Likewise, Jesus’ final discourse contains precious gold. Rarely does he mention sin. (So too, if we were telling our children, spouses, relatives or friends goodbye, it’s doubtful that we would catalogue their failures.) Instead, he speaks of a flow of love that began in creation, and that must wash even protesting Peter. “Unless I wash you, you will have no inheritance with me” (John 13:8). The stream image continues in the words of the Mass where the presider addresses God as “the fountain of all holiness.”

Jesus Betrayed

What we may need most in grief is presence. A woman dealing with multiple losses said appreciatively of her counselor: “I told her this was a 4-Kleenex day!”

That is our first, feeling response. Those who share it with us perform an important work of mercy. But at another level, human beings strive for understanding. Our urge to make meaning underlies the natural question, “why?” When we face distress, we seek other people of faith standing in a tradition to help us ground our sorrow within the meaning of Christ’s suffering.

That was exactly the frame of reference used by a woman visiting her brother Frank in the burn unit of a hospital. A nurse asked if she’d seen Mel Gibson’s film, “The Passion.” “Why would I need to see that?” she replied. “If I wanted to see the passion, all I’d need to do is watch you change Frank’s dressings.”

Healthy people reject a God who would cause pain. But they are drawn to one who suffers it with them.

In Luke’s account (22:48) of the betrayal, Jesus seems startled when Judas approaches him in the garden. “Judas, do you betray the Son of Man with a kiss?” he asks. The symbol of love twisted to betrayal mirrors the deepest human sorrow. We are hurt the most by those we love; the others we don’t care that much about.

Yet even before Judas’ lips have lifted from Jesus’ cheek, before the kiss has dried, comes forgiveness. Within Jesus is a deep pool of compassion, also experienced by the woman taken in adultery, the paralytic lowered through the roof and the man born blind. How hard it must be for Judas to expect revulsion and find instead unrelenting love. How hard it is for us, expecting retribution, to discover instead the infinite well of mercy.

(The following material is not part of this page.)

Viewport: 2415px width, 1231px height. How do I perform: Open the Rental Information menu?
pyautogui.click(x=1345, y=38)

As if Judas’ betrayal weren’t enough, Jesus must also endure Peter’s too. After Peter’s triple denial, one line is heart-breaking: “The Lord turned around and looked straight at Peter…” (22:61). What hurt that look must contain; it prompts Peter to “weep bitterly.”

But another emotion is there as well, a hope that prompts Peter to repent. He and Judas do the same thing, but respond differently. When Jesus asks “Do you love me?” three times, and Peter answers yes, the slate is wiped clean. He is completely forgiven.

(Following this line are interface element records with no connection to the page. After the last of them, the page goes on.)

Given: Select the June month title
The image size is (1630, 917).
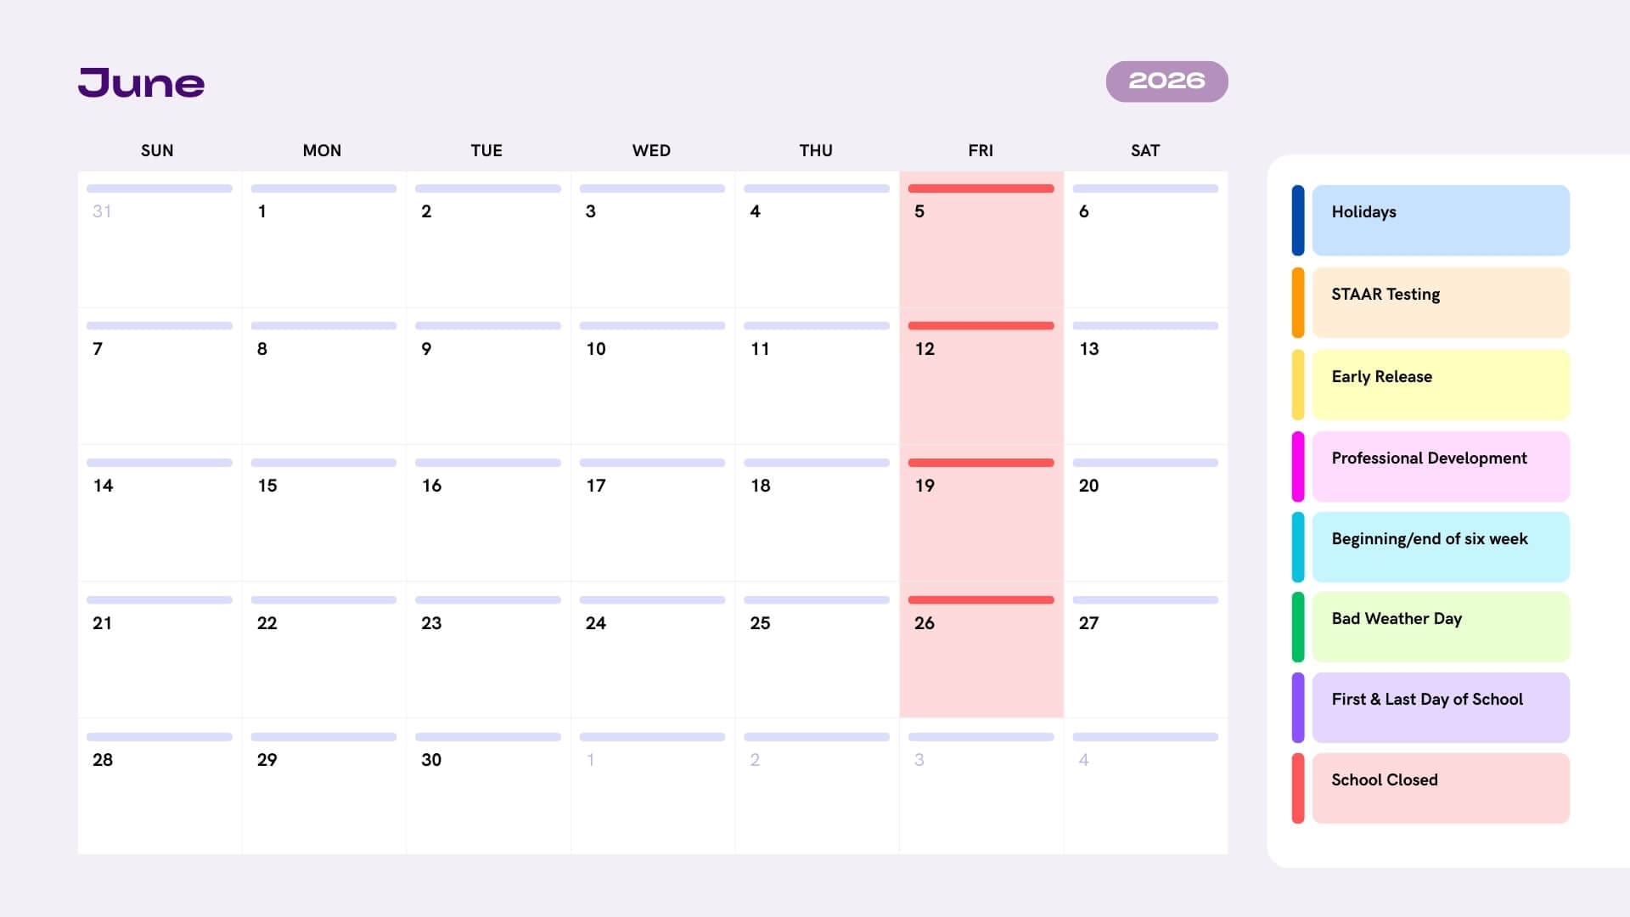Looking at the screenshot, I should click(x=141, y=83).
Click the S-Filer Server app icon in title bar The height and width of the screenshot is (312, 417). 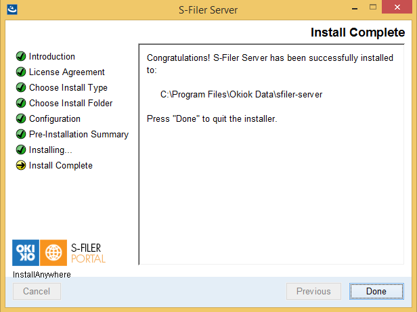[x=12, y=9]
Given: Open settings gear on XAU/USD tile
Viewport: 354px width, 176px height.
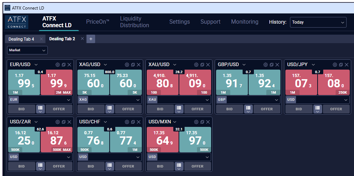Looking at the screenshot, I should (196, 65).
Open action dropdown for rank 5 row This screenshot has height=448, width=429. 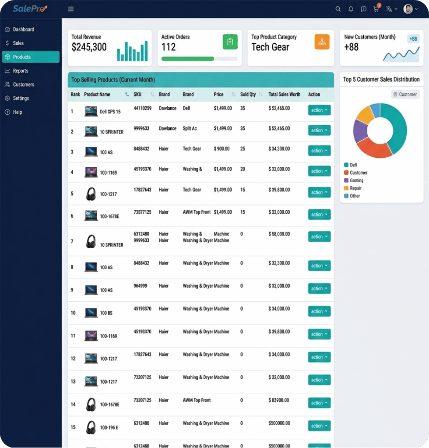tap(319, 192)
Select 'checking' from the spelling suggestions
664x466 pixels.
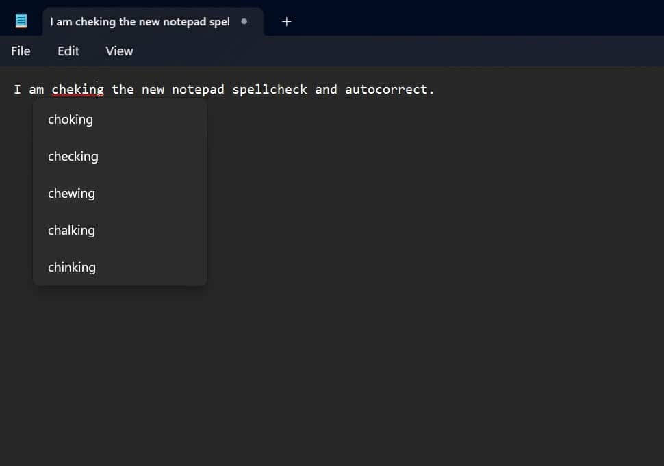73,156

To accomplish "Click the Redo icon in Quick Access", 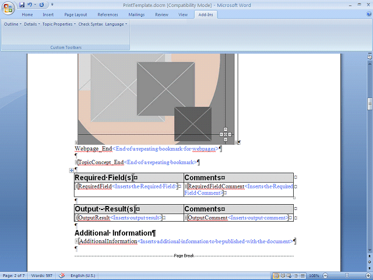I will [x=42, y=5].
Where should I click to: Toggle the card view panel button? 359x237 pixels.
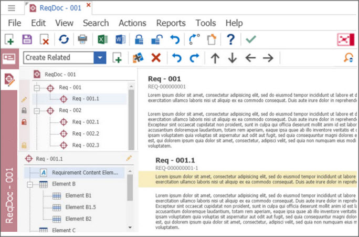click(9, 58)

The message this gospel contains is that there is nothing Jesus cannot forgive. We live out the rest of our lives within that look, knowing that it falls not only on us but on our most despised enemy. No matter what any of us have done, we simply cannot move outside the circle of God’s compassion.

Lent, Continued

Jesus’ integrity and earnestness is born of his desert experience. In that harshness, with no modern conveniences, he could have died. Because he survived, he can speak authentically of God’s sustaining presence there—or anywhere. Just as Jesus would say that the Prince of this world has no hold on me, so we too belong to God, not to anything that threatens.

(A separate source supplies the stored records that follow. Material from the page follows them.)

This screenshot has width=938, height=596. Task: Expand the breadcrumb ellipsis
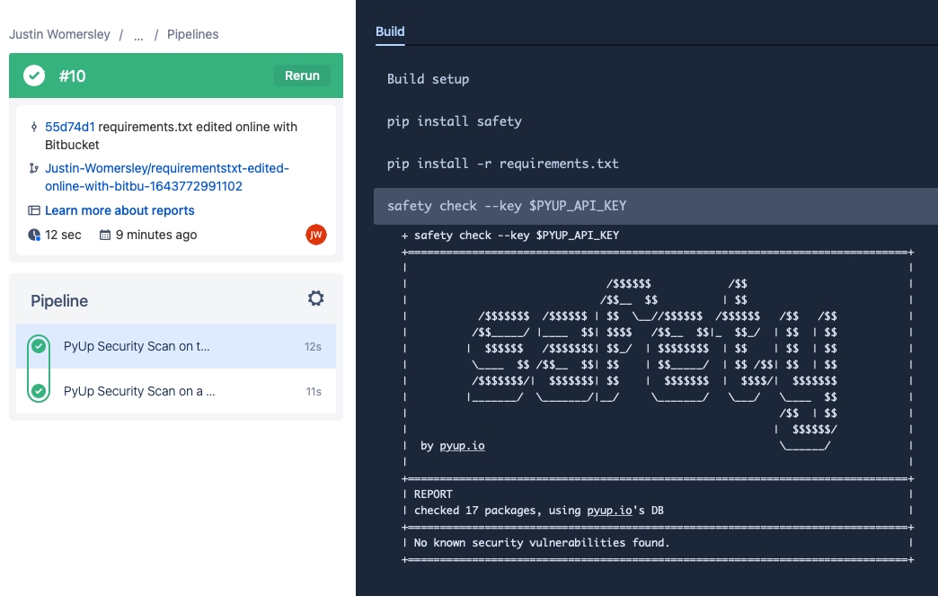click(x=138, y=35)
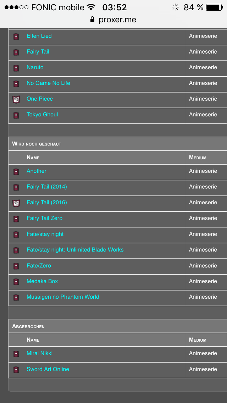Click the open book icon beside Fairy Tail (2016)

16,203
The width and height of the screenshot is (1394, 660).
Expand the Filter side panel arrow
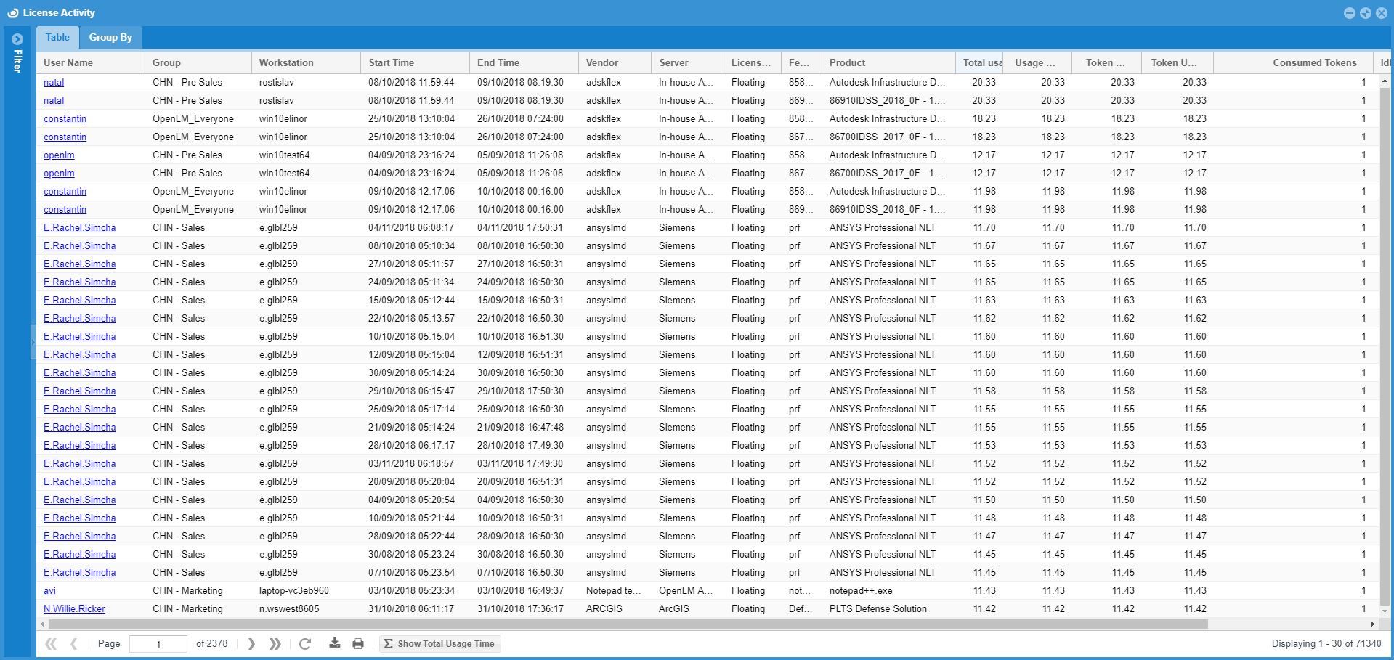point(17,39)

Prayer, fasting, and almsgiving are traditional Lenten practices. The first is a call to live more reflectively, taking time with God, reading scripture or other inspirational books, journaling, or listening for God’s voice in the silence. The second isn’t guilty dieting, but a practice of many religious traditions which encourages saying no to ourselves, instead focusing on our hunger for God. In solidarity with the hungry throughout the world, we create an empty space for God to fill. Fasting reminds us that humans don’t live by bread alone and that restricting our physical pleasures can turn us towards spiritual richness. Almsgiving, what we do for others, springs from gratitude that God has given us much. If money is tight, we clean out closets, donating clothes that don’t fit or household objects that aren’t used.